I posted this about a year ago. It also appears in my third book, Learning to Lean.
They brought Him to the place of Golgotha (which is translated Place of a Skull) (Mark 15:22).
I haven’t slept for two days. His eyes still haunt me.
It began when the governor handed me the placard. “Nail it above his head when you’re done crucifying him,” Pilate ordered. I smirked when I read it. “Jesus the Nazarene, King of the Jews.”
Some ‘king,’ I sneered.
I hated my assignment to this dung-hole called Palestine. I was hot, thirsty and dripping sweat when we finally reached the hilltop. And not a little angry.

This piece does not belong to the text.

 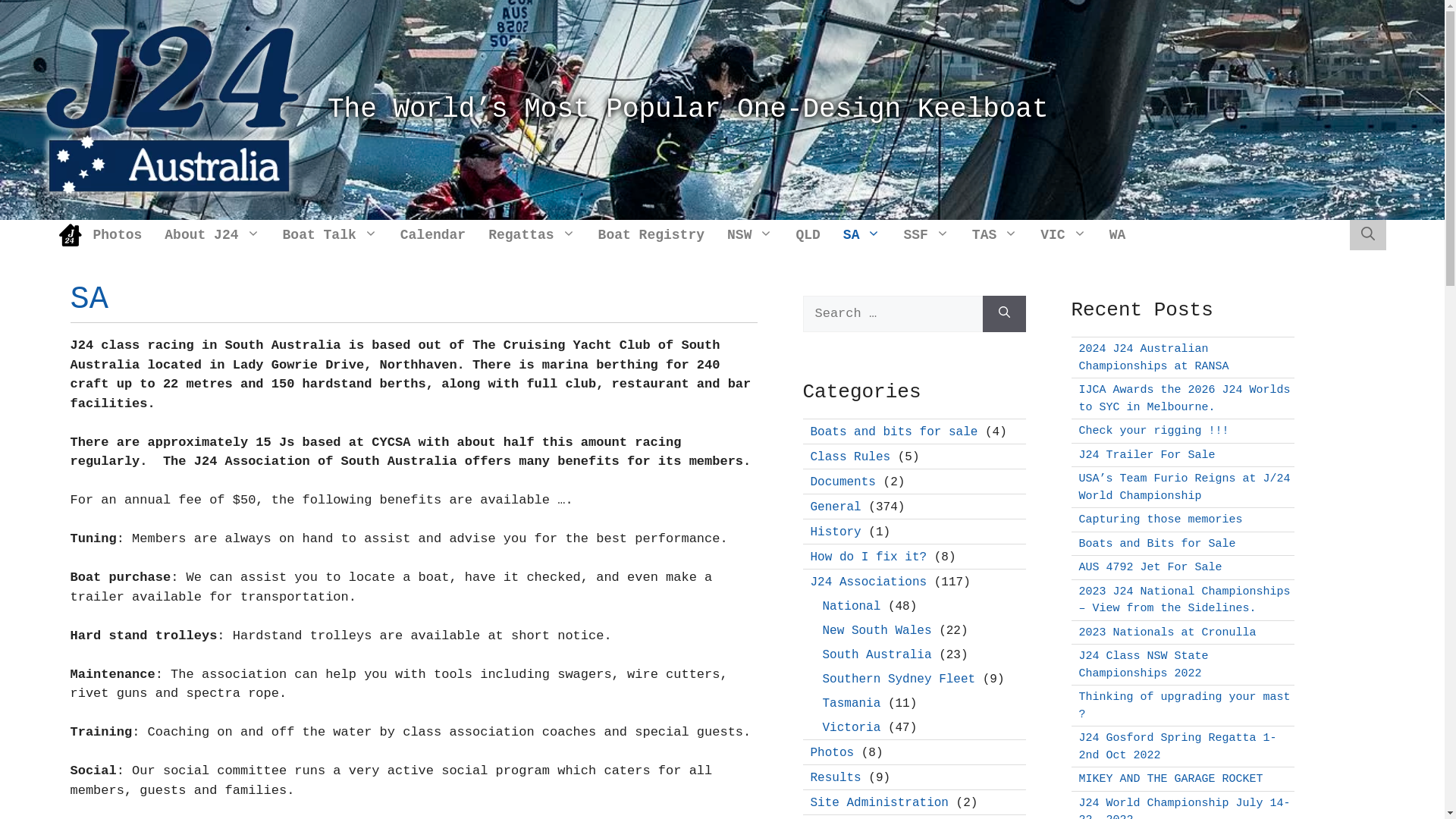 What do you see at coordinates (899, 677) in the screenshot?
I see `'Southern Sydney Fleet'` at bounding box center [899, 677].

We nailed him to the cross and hoisted it upright. He groaned as it rocked back and forth before settling into the hole we’d dug for it. I set soldiers around the site perimeter for protection, while I sat a few yards from the crosses. And watched. And waited.

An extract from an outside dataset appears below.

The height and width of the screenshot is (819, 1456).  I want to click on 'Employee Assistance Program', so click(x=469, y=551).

And then remembered the placard.
I cursed under my breath, pushed myself to stand and grab a ladder. I didn’t care that the top rung bounced off his shoulder as I climbed toward the top. When I was at eye level I stopped, sneered at him and shoved the placard in front of his face.
“What d’ya think, Jew? Quite the king, are ya?”
I spit at him. My saliva dripped from his cheek and caught in his beard. How I despised that Jew.
And that’s when I saw his eyes. They didn’t look at me. They looked through me. Deep into my soul. I froze, unable to move or even look away. His eyes, they weren’t angry. Or vengeful. Or mean. They were, how can I describe it, they were – love. And sadness . . . sadness not for himself, but sad it seemed for me.
Love and sadness. For me?
We looked at each other a long time, until he seemed to free me from his gaze. I slowly climbed the last two rungs, hammered the placard above his head, and quickly descended. I avoided his eyes as I passed him.
An hour crawled into two. Then three. I wouldn’t look at him, except to steal a glance from time to time. But our eyes never locked again. They didn’t have to.
Four hours. Five. At the sixth hour he suddenly cried out so loudly, so sorrowfully, it startled me to my feet: “Eloi, Eloi, Lama Sabacthani.” Then he trumpeted a shout of . . . of victory – more victorious than I’d ever heard even our most decorated soldiers shout on the battlefield. His words pierced the heavens: “It is finished.”
I watched him release his last breath, slump forward – his body held only by the nails – and die.
It was then I remembered his eyes. I still remember them.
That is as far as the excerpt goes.